The underground river itself remains an astonishing sight—a reminder of the savage beauty of nature, if anything—but in the past few years the system has been organized very well, making it easy and safe for tourists to come see the caves. The city itself is growing every year, and where a handful of hotels once were are now rows of shiny new buildings.
That said, Puerto Princesa does retain quite a bit of its wild charm. One needs only to venture an hour out of the city and into the waters of Honda Bay to find some of the country’s most underrated beach destinations.
Look at a map, and you’ll see that the waters of Honda Bay are essentially the same as those surrounding Tubbataha Reef, about 150 kilometers away.
Tubbataha is one of the world’s premier dive spots for a reason: it’s a hotspot for marine biodiversity with over 600 species of fish, 360 coral species, 13 dolphin and whale species, and 11 shark species—among other things.
The same map will reveal that Puerto Princesa is in the same geographical area as the other iconic beach destination, Boracay.

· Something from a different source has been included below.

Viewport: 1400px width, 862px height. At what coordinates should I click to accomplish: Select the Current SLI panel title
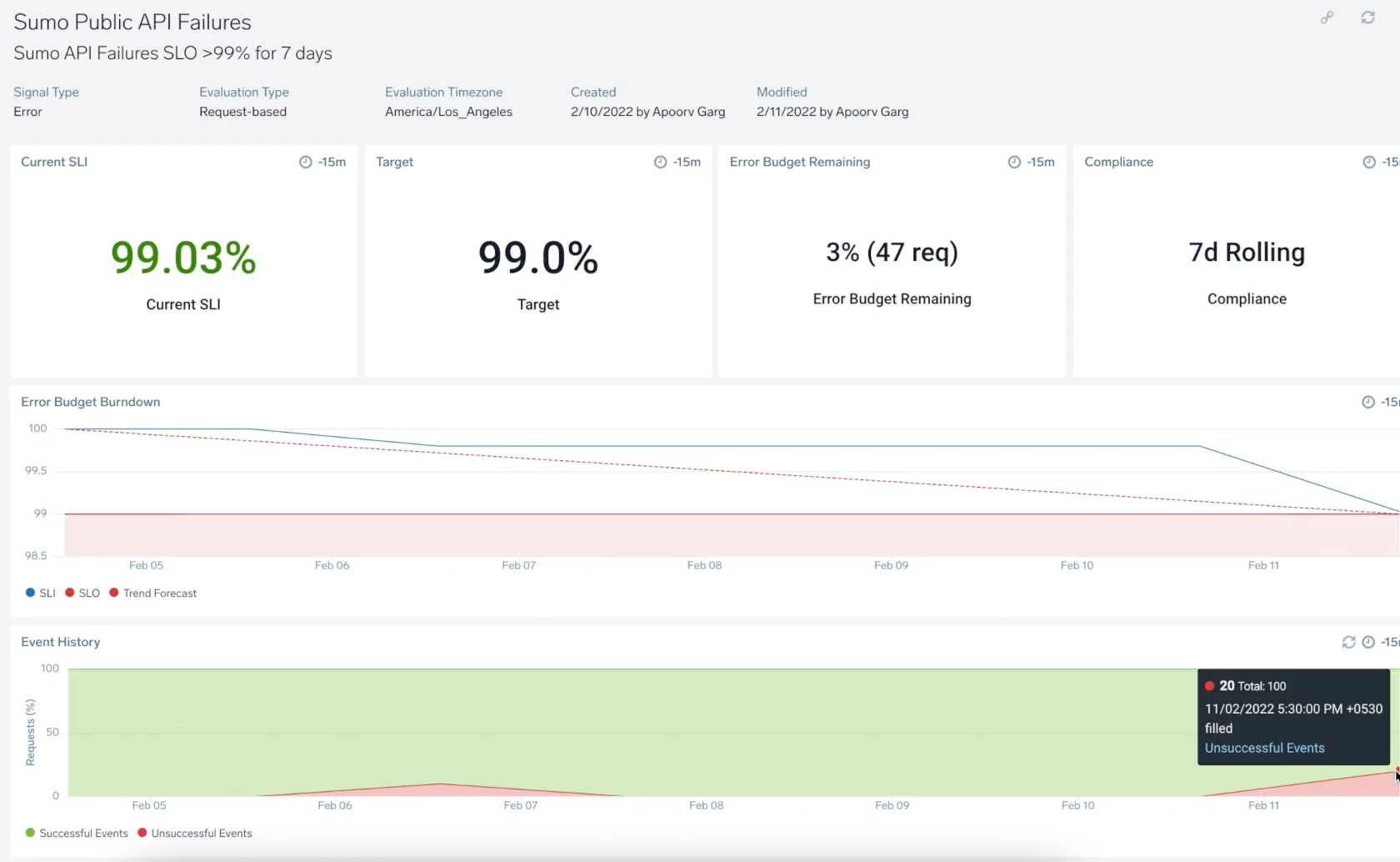click(x=54, y=162)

What both these mean is that the waters of Honda Bay is a teeming underwater seascape, and its islands are paradisical: powdery white sand and fantastic sun—and, even now, lots of privacy and quiet.
How to do Honda Bay right
The easy way to do Honda Bay is to hire a boat and a guide from town to go island-hopping, but it’s well worth the splurge to book a weekend trip to Dos Palmas on Arrecefi Island, still the area’s only resort destination. Occupying the entire island, the resort is a colony of beautifully designed, well-maintained villas that open right up to the beach.
It’s always somewhat of a mind-altering experience to arrive at Dos Palmas. Once the boat slips out of Puerto Princesa’s Lourdes pier, you’ll feel as though you’ve been launched very suddenly into a different world.
The emerald-green water underneath, island after lonely island passing by, and the seabreeze on your face: But just as you’re drifting off into a contented nap, about an hour into the boat ride, you’ll be woken gently by the melody of the brass kulintang (traditional percussion instrument) being played on the pier, or by a welcoming committee on kayaks, throwing flowers into the water.
The distance from the mainland has ensured that the place will always retain its quiet and its privacy. And what a luxury it is to wake up to all this silence every day, to find a near-deserted beach, and to have as the day’s main worry the decision whether to paddle around the mangroves on a kayak, or to snorkel into the stunning house reef just off the shore, or stay on the beach and look out into the blue mountains in the distance. The days just begin to melt into one another here, and if that isn’t paradise, I don’t know what is.